Design features of the D-120 engine

The main feature of this engine is, of course, the air cooling system. It greatly simplifies its maintenance and operation. There is no need to install a radiator, expansion tank and other elements that are indispensable for a liquid cooling system.

The engine is compact in size and relatively small, especially for diesel engines, in weight. Also in the design of the D-120 diesel engine, an original balancing mechanism was used. It negates the vibration inherent in all two-cylinder engines. Specific fuel consumption is at the level of the best economic indicators for diesel engines, and the optimal layout on the equipment that "got" this engine makes maintenance and repairs as convenient and affordable as possible.

Depending on the applicability and characteristics of a particular purpose, diesel engines "D-12O" were produced in complete sets with a nominal crankshaft speed of 2000, 1800 or 1500 rpm. In particular, in addition to the basic tractor configuration, these are:

Diesel "D120" consists of the following components: a crank mechanism, a balancing mechanism and a gas distribution mechanism, a decompressor, a power supply system, lubrication and cooling, electrical equipment.
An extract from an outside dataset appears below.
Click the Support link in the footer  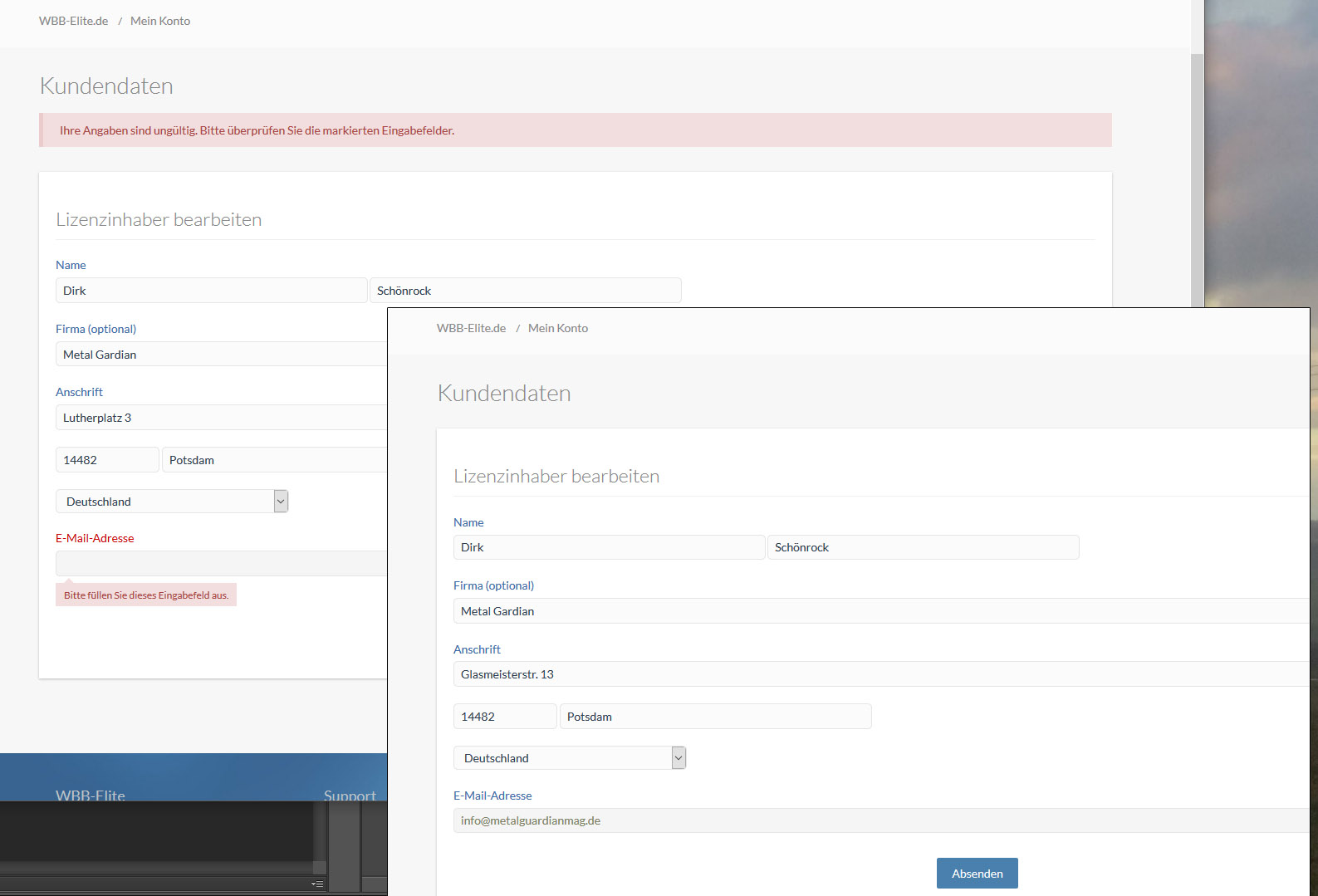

The main part of the motor is the crankcase. In the bores of the crankcase, two cylinders are placed vertically, in a row, which are sealed with gaskets in the lower part. At the rear end of the crankcase there is a flywheel housing, which connects the power unit to the gearbox. At the front end of the engine there is a front sheet, with a fuel pump and a distribution gear cover installed on it. The lower part of the diesel engine crankcase is covered with an oil pan.

The crank mechanism creates the rotation of the crankshaft, using the gas distribution system, while converting the movements of the pistons into energy. The engine crankshaft speed controller is centrifugal, all-mode with a fuel supply corrector. When the engine is running, the pistons are affected by the pressure of gases converted from the combustion of diesel fuel. Through the connecting rod, the force is transmitted to the crankshaft, which rotates from these forces. The flywheel reduces the imbalance of the diesel engine and transfers the torque through the clutch to the tractor transmission.

In the axial direction, the crankshaft is fixed with half rings, which are installed in the bores of the middle crankcase partition and in the main bearing caps. Three compression rings are installed on the pistons. The oil scraper ring on the piston is one, combined. The combustion chamber is located in the piston crown. The balancing mechanism equalizes the moment from the inertial forces when the diesel engine is running. This mechanism consists of an additional roller with counterbalance weights and special lugs on the front pulley and diesel flywheel.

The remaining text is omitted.